● To do
Rewrite the stretch of the material from the line containing "Click the High" through the line containing "pos(906,15)" as a JSON list of strings, one string per line, leaving out blank lines.

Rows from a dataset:

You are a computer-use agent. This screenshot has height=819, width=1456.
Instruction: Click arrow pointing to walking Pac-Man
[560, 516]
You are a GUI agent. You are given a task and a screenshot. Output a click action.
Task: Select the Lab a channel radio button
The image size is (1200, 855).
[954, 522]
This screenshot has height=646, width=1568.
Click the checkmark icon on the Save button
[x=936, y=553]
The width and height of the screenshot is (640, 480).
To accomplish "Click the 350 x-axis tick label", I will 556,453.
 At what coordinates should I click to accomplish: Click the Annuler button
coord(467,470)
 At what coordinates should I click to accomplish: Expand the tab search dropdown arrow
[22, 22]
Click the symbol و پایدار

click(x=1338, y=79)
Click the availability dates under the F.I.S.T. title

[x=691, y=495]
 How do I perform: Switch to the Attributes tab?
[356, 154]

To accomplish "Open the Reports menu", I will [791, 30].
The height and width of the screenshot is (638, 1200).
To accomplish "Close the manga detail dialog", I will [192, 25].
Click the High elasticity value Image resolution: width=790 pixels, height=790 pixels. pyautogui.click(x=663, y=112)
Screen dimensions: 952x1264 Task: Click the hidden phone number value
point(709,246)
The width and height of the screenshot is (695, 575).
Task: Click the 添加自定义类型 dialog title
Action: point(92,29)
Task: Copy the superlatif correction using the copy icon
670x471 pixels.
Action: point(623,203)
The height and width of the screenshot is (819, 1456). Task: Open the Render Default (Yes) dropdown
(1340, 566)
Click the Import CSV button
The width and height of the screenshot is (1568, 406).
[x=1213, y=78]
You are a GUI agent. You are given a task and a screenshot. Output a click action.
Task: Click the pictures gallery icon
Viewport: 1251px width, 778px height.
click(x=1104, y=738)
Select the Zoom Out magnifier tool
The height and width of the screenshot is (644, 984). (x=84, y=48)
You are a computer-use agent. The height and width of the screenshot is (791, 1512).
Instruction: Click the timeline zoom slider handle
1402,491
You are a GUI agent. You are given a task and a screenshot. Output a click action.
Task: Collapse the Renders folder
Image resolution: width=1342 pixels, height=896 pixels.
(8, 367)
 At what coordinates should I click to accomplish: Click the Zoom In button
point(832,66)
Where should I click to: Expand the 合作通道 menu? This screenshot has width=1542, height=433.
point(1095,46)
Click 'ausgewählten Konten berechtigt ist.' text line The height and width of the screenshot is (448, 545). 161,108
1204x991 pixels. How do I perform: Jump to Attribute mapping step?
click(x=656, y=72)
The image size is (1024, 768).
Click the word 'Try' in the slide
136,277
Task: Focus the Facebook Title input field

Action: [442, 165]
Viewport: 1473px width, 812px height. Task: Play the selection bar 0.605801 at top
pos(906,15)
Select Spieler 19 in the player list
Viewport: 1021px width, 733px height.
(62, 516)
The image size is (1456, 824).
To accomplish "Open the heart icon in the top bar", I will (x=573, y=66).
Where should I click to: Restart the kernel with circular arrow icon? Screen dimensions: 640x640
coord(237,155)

● Written solution
[
  "Click the High elasticity value Image resolution: width=790 pixels, height=790 pixels. pyautogui.click(x=663, y=112)",
  "Screen dimensions: 952x1264 Task: Click the hidden phone number value",
  "point(709,246)",
  "The width and height of the screenshot is (695, 575).",
  "Task: Click the 添加自定义类型 dialog title",
  "Action: point(92,29)",
  "Task: Copy the superlatif correction using the copy icon",
  "670x471 pixels.",
  "Action: point(623,203)",
  "The height and width of the screenshot is (819, 1456). Task: Open the Render Default (Yes) dropdown",
  "(1340, 566)",
  "Click the Import CSV button",
  "The width and height of the screenshot is (1568, 406).",
  "[x=1213, y=78]",
  "You are a GUI agent. You are given a task and a screenshot. Output a click action.",
  "Task: Click the pictures gallery icon",
  "Viewport: 1251px width, 778px height.",
  "click(x=1104, y=738)",
  "Select the Zoom Out magnifier tool",
  "The height and width of the screenshot is (644, 984). (x=84, y=48)",
  "You are a computer-use agent. The height and width of the screenshot is (791, 1512).",
  "Instruction: Click the timeline zoom slider handle",
  "1402,491",
  "You are a GUI agent. You are given a task and a screenshot. Output a click action.",
  "Task: Collapse the Renders folder",
  "Image resolution: width=1342 pixels, height=896 pixels.",
  "(8, 367)",
  " At what coordinates should I click to accomplish: Click the Zoom In button",
  "point(832,66)",
  "Where should I click to: Expand the 合作通道 menu? This screenshot has width=1542, height=433.",
  "point(1095,46)",
  "Click 'ausgewählten Konten berechtigt ist.' text line The height and width of the screenshot is (448, 545). 161,108",
  "1204x991 pixels. How do I perform: Jump to Attribute mapping step?",
  "click(x=656, y=72)",
  "The image size is (1024, 768).",
  "Click the word 'Try' in the slide",
  "136,277",
  "Task: Focus the Facebook Title input field",
  "Action: [442, 165]",
  "Viewport: 1473px width, 812px height. Task: Play the selection bar 0.605801 at top",
  "pos(906,15)"
]